Nubia Willman, Director of the Office of New Americans, said, “When they come here, they also have to maintain certain behaviors because if they want to be able to apply for asylum, they cannot have a criminal record.”
When an individual crosses the border they enter into what is called humanitarian parole, which “is granted to a foreign national (who is otherwise inadmissible) to temporarily enter the United States due to an emergency and urgent humanitarian reason or significant public benefit,” according to the United States Citizenship and Immigration Services agency (USCIS).*
In addition to increased CPD surveillance, the University of Chicago Police Department (UCPD) serves as a secondary law enforcement agency in an extended patrol area that includes Wadsworth School.
“As a neighbor in the Woodlawn community, the University is aware of the City’s decision to house asylum seekers at the Wadsworth School, as well as the ongoing dialogue between the City and community on this issue,” said a UCPD spokesperson.

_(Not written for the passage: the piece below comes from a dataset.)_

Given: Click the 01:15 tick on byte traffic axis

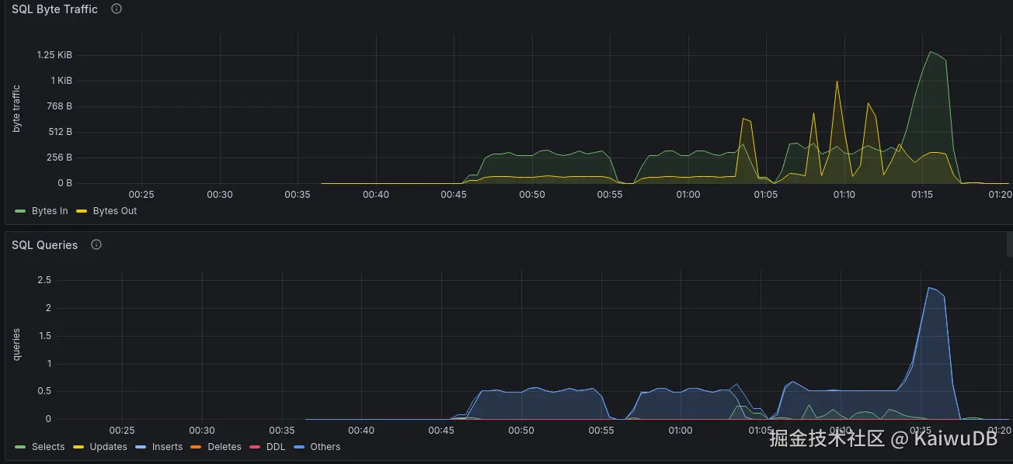Looking at the screenshot, I should 922,194.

As for the area around South Shore High School, 4th District Commander Keith Milmine said it is receiving additional help from the Cook County Sheriff’s Office, the Illinois Department of Corrections and Community Safety Teams. “[The] area is seeing more law enforcement resources than [anywhere] else in my district,” said Milmine.
Residents have taken issue with the fact that money is being directed to shelters when they have not seen similar levels of investment in their communities for decades. “We do not hear from City officials until election time,” said Rosey Enhoyne, who is a member of the 74th & Merrill block club.

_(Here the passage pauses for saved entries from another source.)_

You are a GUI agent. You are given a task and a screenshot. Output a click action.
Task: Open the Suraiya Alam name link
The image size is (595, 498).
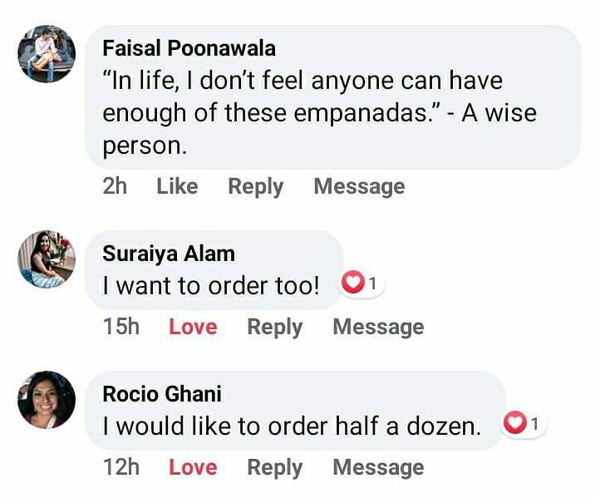pos(169,254)
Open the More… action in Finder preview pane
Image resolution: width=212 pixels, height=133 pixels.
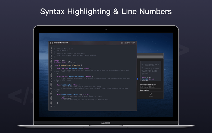tap(151, 95)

However, Lisa Washington, the Supervising Planner for the Southeast Region of the Department of Planning and Development, said a total of $127 million dollars has been approved for different developments in the area over the next couple of years, including the Thrive Exchange and the Regal Mile Studio.
Ald. Maria Hadden of the 49th Ward on the North Side, who reopened a shuttered park fieldhouse to use a respite center, suggested using larger facilities like McCormick Place— which has 1,200 unused beds from Covid-era temporary housing— or vacant box stores, like the old Kmart in Gage Park.

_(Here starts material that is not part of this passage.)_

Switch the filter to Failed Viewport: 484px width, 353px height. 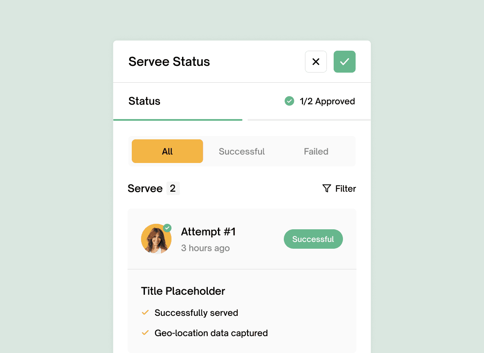pos(316,151)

IDHS canceled its plans to open the former Kmart after State Rep. Angelica Guerrero-Cuellar and Alderwoman Silvana Tabares expressed concern about the safety or readiness of the facility.
Mayor Brandon Johnson’s administration did not respond to the Weekly’s request for comment, but on May 15, upon being sworn in, he signed four executive orders—one of which calls for a deputy mayor for immigrant, migrant and refugee rights.
The order “makes the new role responsible for the coordination and communication between all applicable City departments and officials related to the City’s efforts to support newly arrived and established immigrants, refugees, and migrants…and efforts to address immediate needs and long-standing policy and programmatic goals to ensure the efficacy of Chicago’s status as a welcoming and sanctuary city.”
In his inauguration speech that morning, Johnson gave a message of unity to a packed arena: “We get to tell a different story…We don’t want our story to be told that we were unable to house the unhoused or provide safe harbor for those who are seeking refuge here. Because there’s enough room for everyone in the City of Chicago, whether you are seeking asylum or you are looking for a fully funded neighborhood.”
Jacqueline Serrato contributed to this story.
* Correction 6/1/2023: This article originally incorrectly attributed this statement to Nubia Willman; it is from the USCIS. We regret the error.